◆ **Records for the exercise**
· · ·
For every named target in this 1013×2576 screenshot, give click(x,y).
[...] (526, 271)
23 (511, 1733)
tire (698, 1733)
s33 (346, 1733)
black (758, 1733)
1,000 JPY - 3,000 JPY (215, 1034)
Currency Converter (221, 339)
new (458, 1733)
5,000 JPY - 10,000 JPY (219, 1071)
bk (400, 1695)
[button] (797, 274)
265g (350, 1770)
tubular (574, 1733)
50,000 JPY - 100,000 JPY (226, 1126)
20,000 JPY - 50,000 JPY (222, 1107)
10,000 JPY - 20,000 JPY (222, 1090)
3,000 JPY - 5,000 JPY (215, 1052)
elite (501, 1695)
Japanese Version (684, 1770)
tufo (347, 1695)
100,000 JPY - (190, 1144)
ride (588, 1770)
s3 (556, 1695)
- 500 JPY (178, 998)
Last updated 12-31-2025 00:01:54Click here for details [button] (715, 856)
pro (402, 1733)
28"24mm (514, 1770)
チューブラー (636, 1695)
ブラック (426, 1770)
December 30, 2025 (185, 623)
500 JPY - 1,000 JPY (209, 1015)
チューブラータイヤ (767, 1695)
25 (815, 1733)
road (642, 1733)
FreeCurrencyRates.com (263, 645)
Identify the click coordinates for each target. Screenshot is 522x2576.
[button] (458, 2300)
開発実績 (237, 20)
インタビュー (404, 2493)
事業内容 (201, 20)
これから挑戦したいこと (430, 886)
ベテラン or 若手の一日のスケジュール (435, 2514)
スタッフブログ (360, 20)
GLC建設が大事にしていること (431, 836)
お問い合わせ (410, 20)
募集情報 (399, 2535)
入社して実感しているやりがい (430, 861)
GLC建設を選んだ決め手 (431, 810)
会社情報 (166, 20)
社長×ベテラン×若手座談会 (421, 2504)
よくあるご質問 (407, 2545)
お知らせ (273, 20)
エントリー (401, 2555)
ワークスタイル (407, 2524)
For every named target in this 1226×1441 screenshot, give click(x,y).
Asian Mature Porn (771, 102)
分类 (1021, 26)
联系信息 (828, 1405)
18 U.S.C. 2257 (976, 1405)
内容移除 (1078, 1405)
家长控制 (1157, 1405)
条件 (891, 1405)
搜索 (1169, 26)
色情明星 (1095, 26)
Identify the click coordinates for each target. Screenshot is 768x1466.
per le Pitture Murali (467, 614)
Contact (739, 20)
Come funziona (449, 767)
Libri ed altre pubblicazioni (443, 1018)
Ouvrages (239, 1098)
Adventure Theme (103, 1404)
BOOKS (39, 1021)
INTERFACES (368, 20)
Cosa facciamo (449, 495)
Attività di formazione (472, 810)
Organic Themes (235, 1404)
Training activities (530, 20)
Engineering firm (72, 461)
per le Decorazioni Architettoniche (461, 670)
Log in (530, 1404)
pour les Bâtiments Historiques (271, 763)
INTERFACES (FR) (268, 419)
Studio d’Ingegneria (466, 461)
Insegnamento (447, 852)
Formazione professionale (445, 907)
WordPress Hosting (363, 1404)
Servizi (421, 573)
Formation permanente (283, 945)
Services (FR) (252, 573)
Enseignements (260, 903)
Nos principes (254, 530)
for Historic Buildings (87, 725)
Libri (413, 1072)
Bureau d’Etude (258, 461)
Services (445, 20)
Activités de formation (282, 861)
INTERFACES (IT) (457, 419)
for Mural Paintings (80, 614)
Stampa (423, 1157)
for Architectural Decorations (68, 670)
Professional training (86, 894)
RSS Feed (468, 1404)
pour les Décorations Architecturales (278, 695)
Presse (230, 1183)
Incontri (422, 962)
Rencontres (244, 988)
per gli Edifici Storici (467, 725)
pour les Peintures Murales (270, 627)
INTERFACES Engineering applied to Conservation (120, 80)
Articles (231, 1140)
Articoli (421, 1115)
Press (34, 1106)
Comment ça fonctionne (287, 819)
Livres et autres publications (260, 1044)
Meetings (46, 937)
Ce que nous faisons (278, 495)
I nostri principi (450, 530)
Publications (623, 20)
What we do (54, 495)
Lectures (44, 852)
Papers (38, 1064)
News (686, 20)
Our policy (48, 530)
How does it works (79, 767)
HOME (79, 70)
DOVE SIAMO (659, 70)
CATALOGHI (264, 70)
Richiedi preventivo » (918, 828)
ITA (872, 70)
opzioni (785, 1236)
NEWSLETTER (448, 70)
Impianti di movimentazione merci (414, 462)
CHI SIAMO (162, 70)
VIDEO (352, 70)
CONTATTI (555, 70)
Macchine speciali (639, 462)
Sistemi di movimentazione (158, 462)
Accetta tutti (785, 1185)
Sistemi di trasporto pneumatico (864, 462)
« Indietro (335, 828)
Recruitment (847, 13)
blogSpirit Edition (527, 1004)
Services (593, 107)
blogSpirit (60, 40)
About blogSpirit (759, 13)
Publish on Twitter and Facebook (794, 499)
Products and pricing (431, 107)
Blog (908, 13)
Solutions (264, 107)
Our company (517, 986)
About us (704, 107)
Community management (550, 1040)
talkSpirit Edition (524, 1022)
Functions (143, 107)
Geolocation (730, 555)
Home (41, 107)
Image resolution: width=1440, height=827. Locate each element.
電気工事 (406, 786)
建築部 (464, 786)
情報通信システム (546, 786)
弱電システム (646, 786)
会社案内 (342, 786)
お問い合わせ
· · ·
◆ **Stated exercise**
Copy every one of the records above word for word, with no changes.

◆ **The answer**
For every named target in this 1013×2576 screenshot, give click(x,y).
[...] (526, 271)
23 (511, 1733)
tire (698, 1733)
s33 (346, 1733)
black (758, 1733)
1,000 JPY - 3,000 JPY (215, 1034)
Currency Converter (221, 339)
new (458, 1733)
5,000 JPY - 10,000 JPY (219, 1071)
bk (400, 1695)
[button] (797, 274)
265g (350, 1770)
tubular (574, 1733)
50,000 JPY - 100,000 JPY (226, 1126)
20,000 JPY - 50,000 JPY (222, 1107)
10,000 JPY - 20,000 JPY (222, 1090)
3,000 JPY - 5,000 JPY (215, 1052)
elite (501, 1695)
Japanese Version (684, 1770)
tufo (347, 1695)
100,000 JPY - (190, 1144)
ride (588, 1770)
s3 (556, 1695)
- 500 JPY (178, 998)
Last updated 12-31-2025 00:01:54Click here for details [button] (715, 856)
pro (402, 1733)
28"24mm (514, 1770)
チューブラー (636, 1695)
ブラック (426, 1770)
December 30, 2025 (185, 623)
500 JPY - 1,000 JPY (209, 1015)
チューブラータイヤ (767, 1695)
25 (815, 1733)
road (642, 1733)
FreeCurrencyRates.com (263, 645)
Identify the click coordinates for each target. Screenshot is 522x2576.
[button] (458, 2300)
開発実績 (237, 20)
インタビュー (404, 2493)
事業内容 (201, 20)
これから挑戦したいこと (430, 886)
ベテラン or 若手の一日のスケジュール (435, 2514)
スタッフブログ (360, 20)
GLC建設が大事にしていること (431, 836)
お問い合わせ (410, 20)
募集情報 (399, 2535)
入社して実感しているやりがい (430, 861)
GLC建設を選んだ決め手 (431, 810)
会社情報 (166, 20)
社長×ベテラン×若手座談会 (421, 2504)
よくあるご質問 (407, 2545)
お知らせ (273, 20)
エントリー (401, 2555)
ワークスタイル (407, 2524)
For every named target in this 1226×1441 screenshot, give click(x,y).
Asian Mature Porn (771, 102)
分类 (1021, 26)
联系信息 (828, 1405)
18 U.S.C. 2257 (976, 1405)
内容移除 (1078, 1405)
家长控制 (1157, 1405)
条件 (891, 1405)
搜索 (1169, 26)
色情明星 (1095, 26)
Identify the click coordinates for each target. Screenshot is 768x1466.
per le Pitture Murali (467, 614)
Contact (739, 20)
Come funziona (449, 767)
Libri ed altre pubblicazioni (443, 1018)
Ouvrages (239, 1098)
Adventure Theme (103, 1404)
BOOKS (39, 1021)
INTERFACES (368, 20)
Cosa facciamo (449, 495)
Attività di formazione (472, 810)
Organic Themes (235, 1404)
Training activities (530, 20)
Engineering firm (72, 461)
per le Decorazioni Architettoniche (461, 670)
Log in (530, 1404)
pour les Bâtiments Historiques (271, 763)
INTERFACES (FR) (268, 419)
Studio d’Ingegneria (466, 461)
Insegnamento (447, 852)
Formazione professionale (445, 907)
WordPress Hosting (363, 1404)
Servizi (421, 573)
Formation permanente (283, 945)
Services (FR) (252, 573)
Enseignements (260, 903)
Nos principes (254, 530)
for Historic Buildings (87, 725)
Libri (413, 1072)
Bureau d’Etude (258, 461)
Services (445, 20)
Activités de formation (282, 861)
INTERFACES (IT) (457, 419)
for Mural Paintings (80, 614)
Stampa (423, 1157)
for Architectural Decorations (68, 670)
Professional training (86, 894)
RSS Feed (468, 1404)
pour les Décorations Architecturales (278, 695)
Presse (230, 1183)
Incontri (422, 962)
Rencontres (244, 988)
per gli Edifici Storici (467, 725)
pour les Peintures Murales (270, 627)
INTERFACES Engineering applied to Conservation (120, 80)
Articles (231, 1140)
Articoli (421, 1115)
Press (34, 1106)
Comment ça fonctionne (287, 819)
Livres et autres publications (260, 1044)
Meetings (46, 937)
Ce que nous faisons (278, 495)
I nostri principi (450, 530)
Publications (623, 20)
What we do (54, 495)
Lectures (44, 852)
Papers (38, 1064)
News (686, 20)
Our policy (48, 530)
How does it works (79, 767)
HOME (79, 70)
DOVE SIAMO (659, 70)
CATALOGHI (264, 70)
Richiedi preventivo » (918, 828)
ITA (872, 70)
opzioni (785, 1236)
NEWSLETTER (448, 70)
Impianti di movimentazione merci (414, 462)
CHI SIAMO (162, 70)
VIDEO (352, 70)
CONTATTI (555, 70)
Macchine speciali (639, 462)
Sistemi di movimentazione (158, 462)
Accetta tutti (785, 1185)
Sistemi di trasporto pneumatico (864, 462)
« Indietro (335, 828)
Recruitment (847, 13)
blogSpirit Edition (527, 1004)
Services (593, 107)
blogSpirit (60, 40)
About blogSpirit (759, 13)
Publish on Twitter and Facebook (794, 499)
Products and pricing (431, 107)
Blog (908, 13)
Solutions (264, 107)
Our company (517, 986)
About us (704, 107)
Community management (550, 1040)
talkSpirit Edition (524, 1022)
Functions (143, 107)
Geolocation (730, 555)
Home (41, 107)
Image resolution: width=1440, height=827. Locate each element.
電気工事 (406, 786)
建築部 (464, 786)
情報通信システム (546, 786)
弱電システム (646, 786)
会社案内 (342, 786)
お問い合わせ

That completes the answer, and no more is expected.